Required action –
Filter the listing below, copying every line in which the word "agent" appears.
*** Opening of Data supplied ***
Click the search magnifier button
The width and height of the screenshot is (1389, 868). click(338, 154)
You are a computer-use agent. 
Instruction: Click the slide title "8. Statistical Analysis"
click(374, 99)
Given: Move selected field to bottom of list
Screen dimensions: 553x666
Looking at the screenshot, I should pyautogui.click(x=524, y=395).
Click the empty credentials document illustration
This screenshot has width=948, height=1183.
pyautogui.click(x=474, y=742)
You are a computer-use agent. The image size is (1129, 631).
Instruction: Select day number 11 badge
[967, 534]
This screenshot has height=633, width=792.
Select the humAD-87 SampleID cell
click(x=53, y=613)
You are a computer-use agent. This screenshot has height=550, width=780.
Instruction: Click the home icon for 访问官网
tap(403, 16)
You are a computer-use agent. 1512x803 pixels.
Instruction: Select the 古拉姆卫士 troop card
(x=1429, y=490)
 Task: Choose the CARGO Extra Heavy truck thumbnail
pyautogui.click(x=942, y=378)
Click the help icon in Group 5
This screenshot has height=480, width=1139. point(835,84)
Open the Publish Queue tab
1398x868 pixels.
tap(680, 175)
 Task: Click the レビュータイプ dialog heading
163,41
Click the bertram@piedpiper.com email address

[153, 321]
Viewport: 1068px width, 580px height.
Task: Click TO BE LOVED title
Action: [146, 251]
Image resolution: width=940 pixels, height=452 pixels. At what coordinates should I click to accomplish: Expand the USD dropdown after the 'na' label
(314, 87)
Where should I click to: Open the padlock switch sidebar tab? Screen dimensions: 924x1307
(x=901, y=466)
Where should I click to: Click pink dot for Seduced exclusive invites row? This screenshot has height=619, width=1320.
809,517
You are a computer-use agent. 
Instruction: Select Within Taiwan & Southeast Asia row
*** Close of Data supplied ***
Answer section –
You are a computer-use agent. 
You are a computer-use agent. The image size is (1129, 631).
You are a computer-use agent. This screenshot has height=550, width=780.
You are a computer-use agent. 1512x803 pixels.
You are a computer-use agent. 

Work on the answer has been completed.